Dataset entries:
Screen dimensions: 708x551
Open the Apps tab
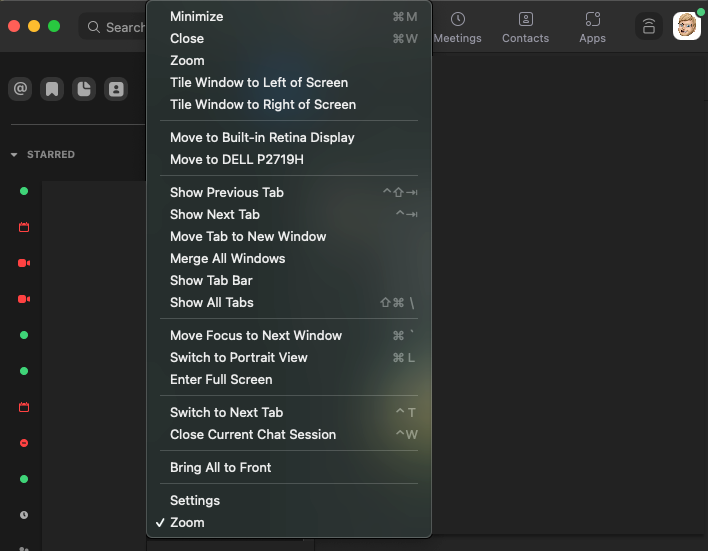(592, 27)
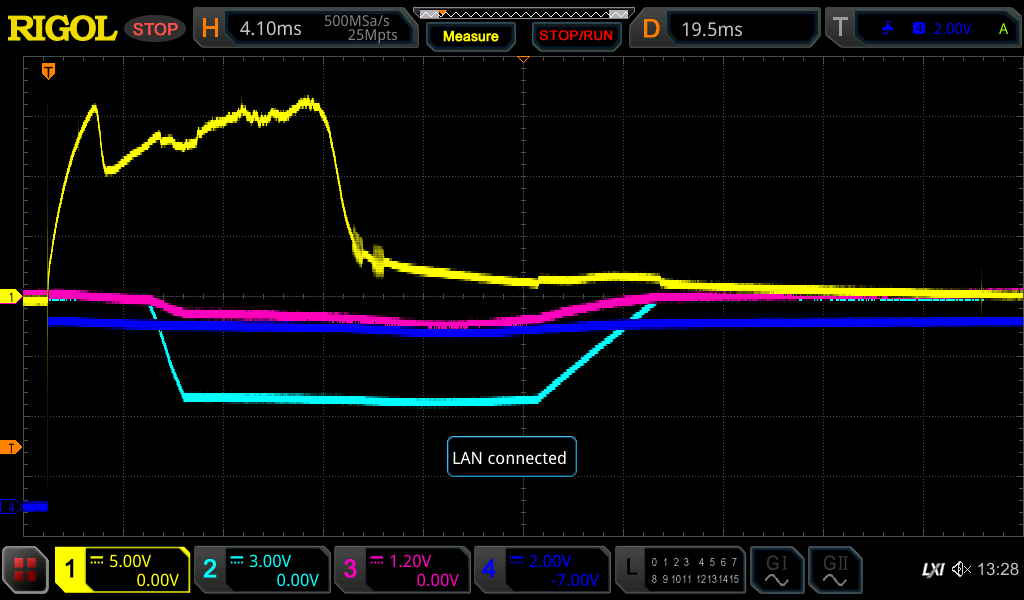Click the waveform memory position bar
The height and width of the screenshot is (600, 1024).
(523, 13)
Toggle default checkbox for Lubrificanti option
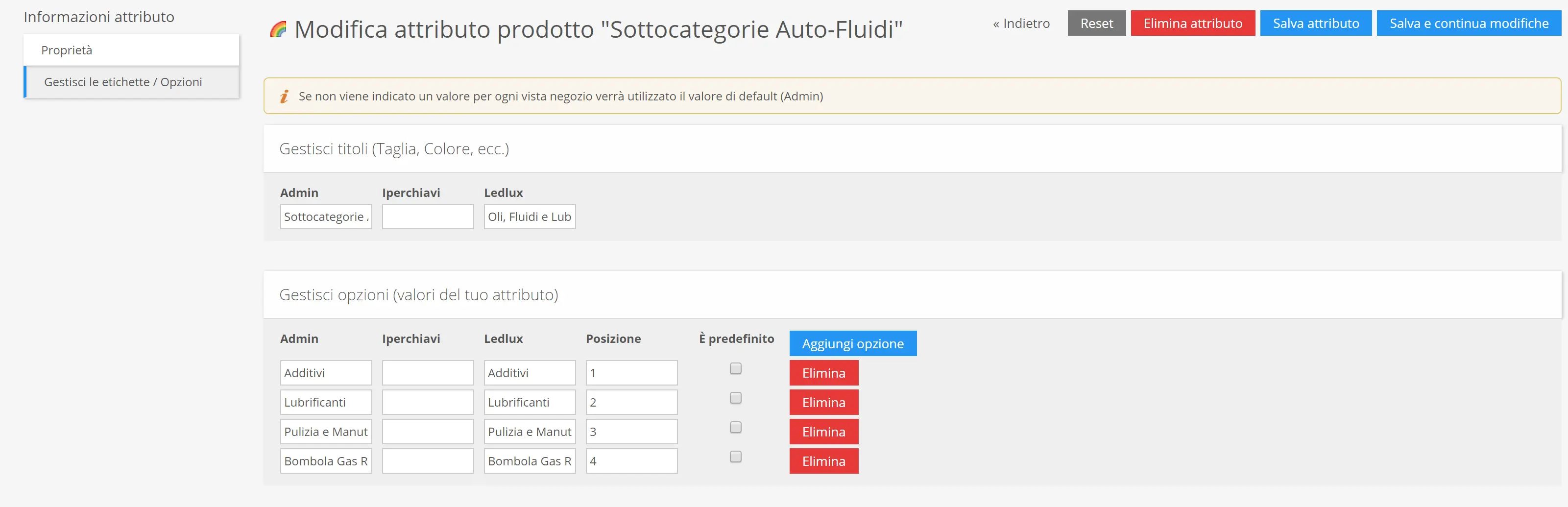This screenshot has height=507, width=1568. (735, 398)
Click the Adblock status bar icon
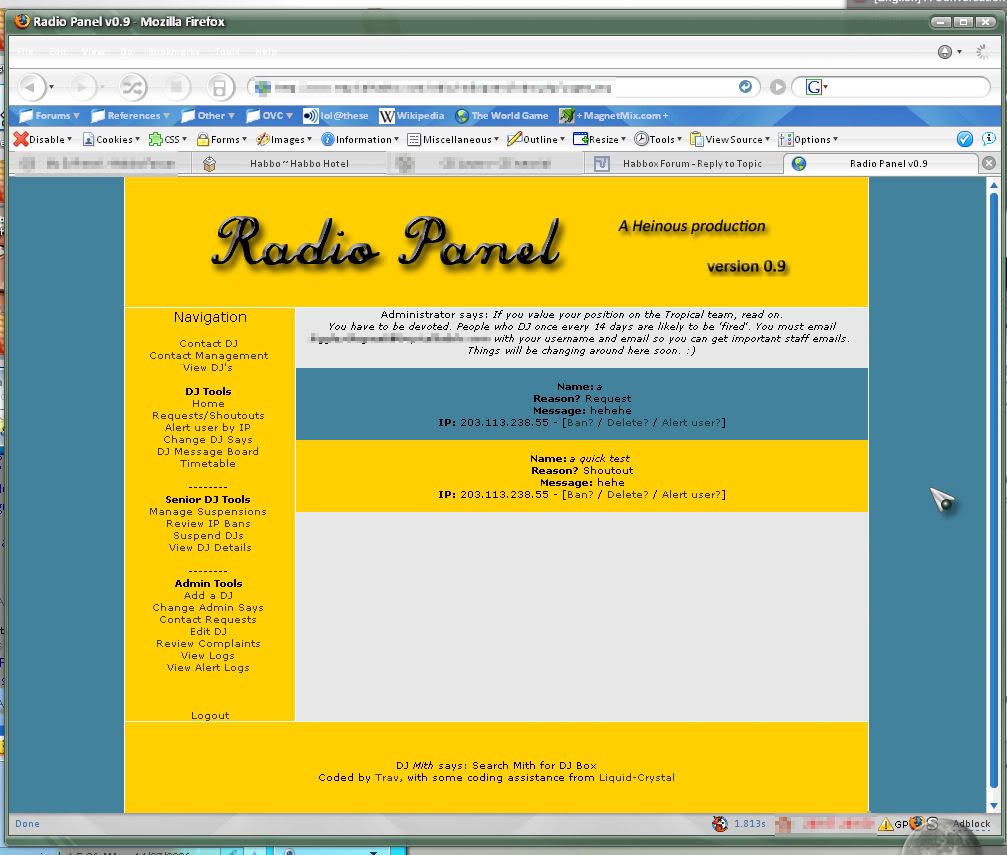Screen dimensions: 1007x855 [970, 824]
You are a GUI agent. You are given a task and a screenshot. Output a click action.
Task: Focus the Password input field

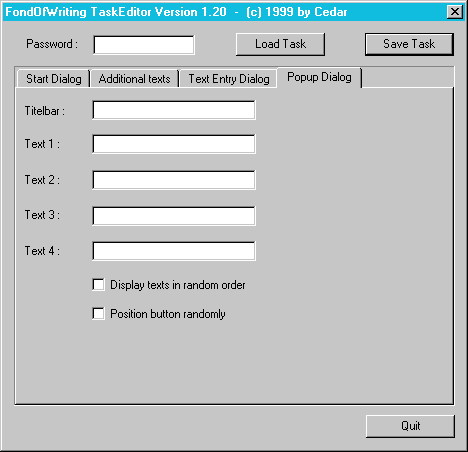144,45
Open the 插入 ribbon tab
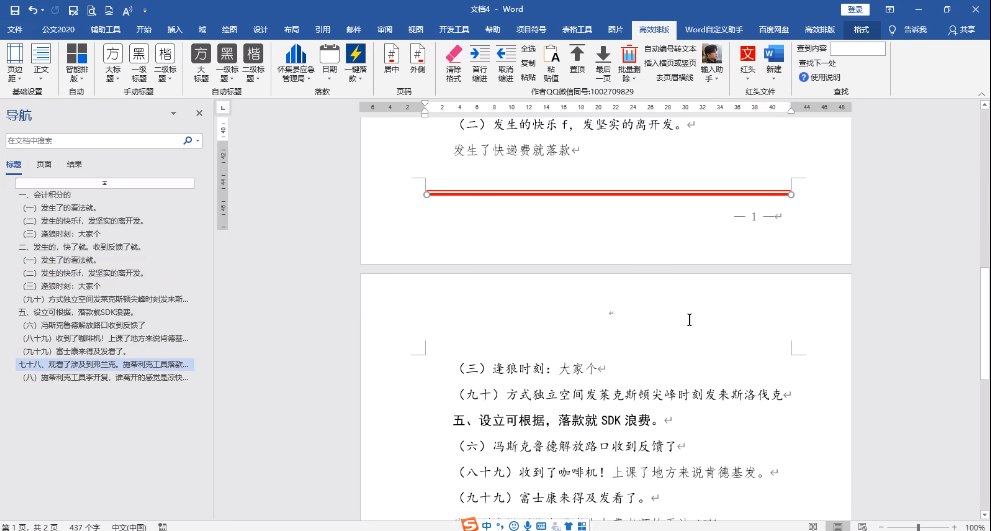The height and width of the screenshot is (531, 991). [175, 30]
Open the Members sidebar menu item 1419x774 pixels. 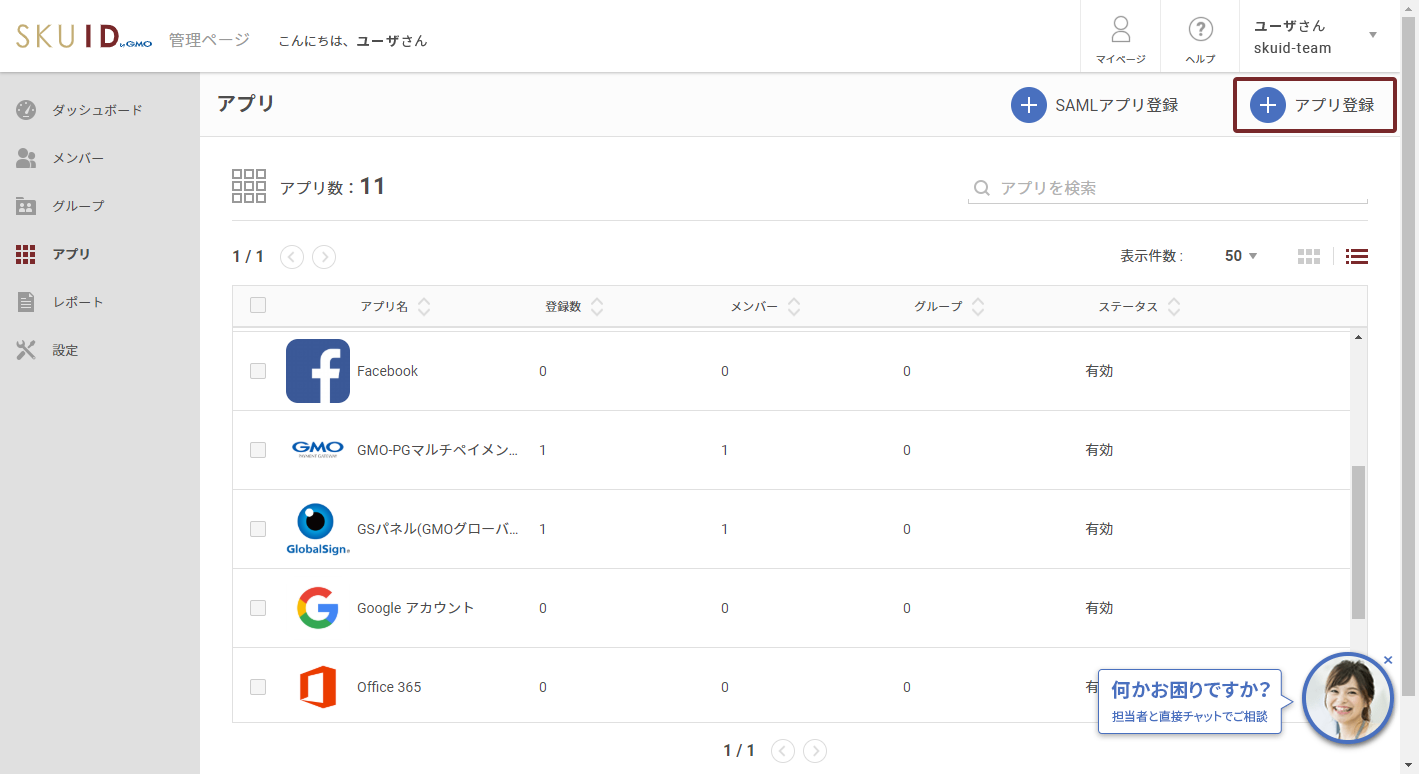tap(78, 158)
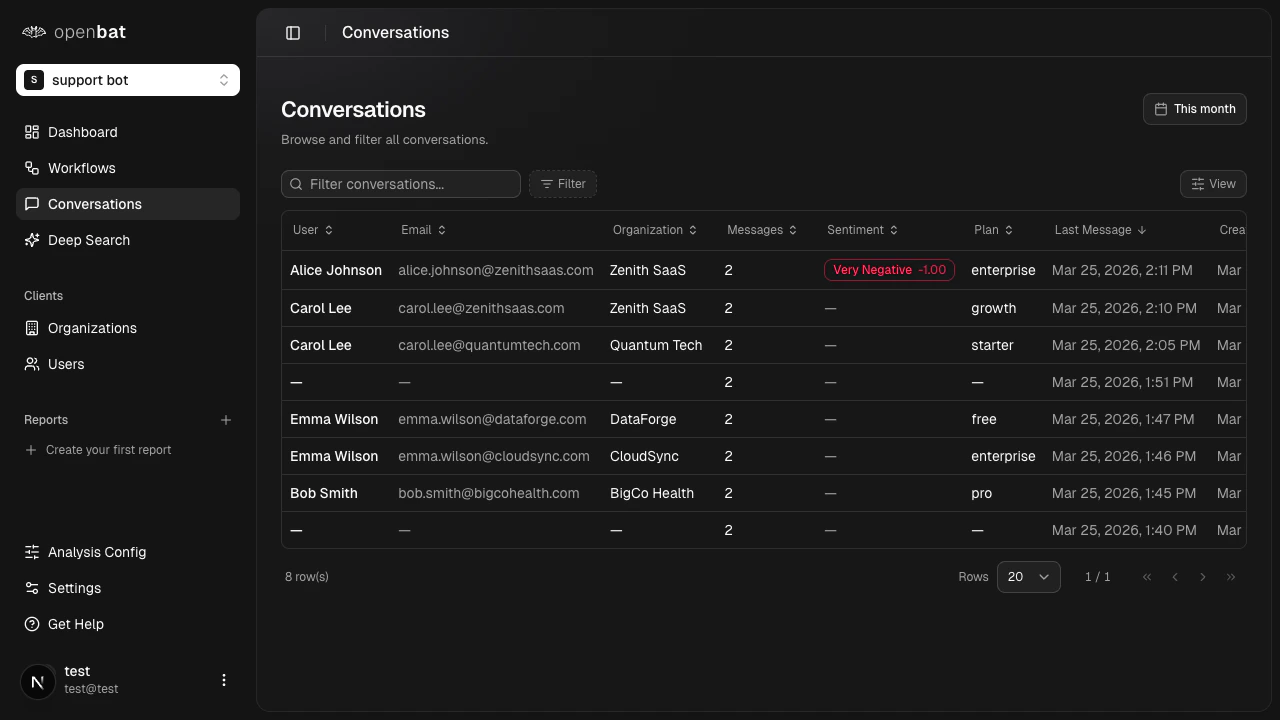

> **INSTRUCTIONS TO FOLLOW**
Only one stretch of the entries above is needed: the lines from the one containing "Open the Apps tab" through the one containing "You are a GUI". Copy it exactly, without the pictures.

> **YOUR RESPONSE**
Open the Apps tab
(592, 27)
Click the waveform memory position bar
The height and width of the screenshot is (600, 1024).
(523, 13)
Toggle default checkbox for Lubrificanti option
This screenshot has height=507, width=1568. (735, 398)
Click the Adblock status bar icon
Screen dimensions: 1007x855 [970, 824]
You are a GUI agent. You are given a task and a screenshot. Output a click action.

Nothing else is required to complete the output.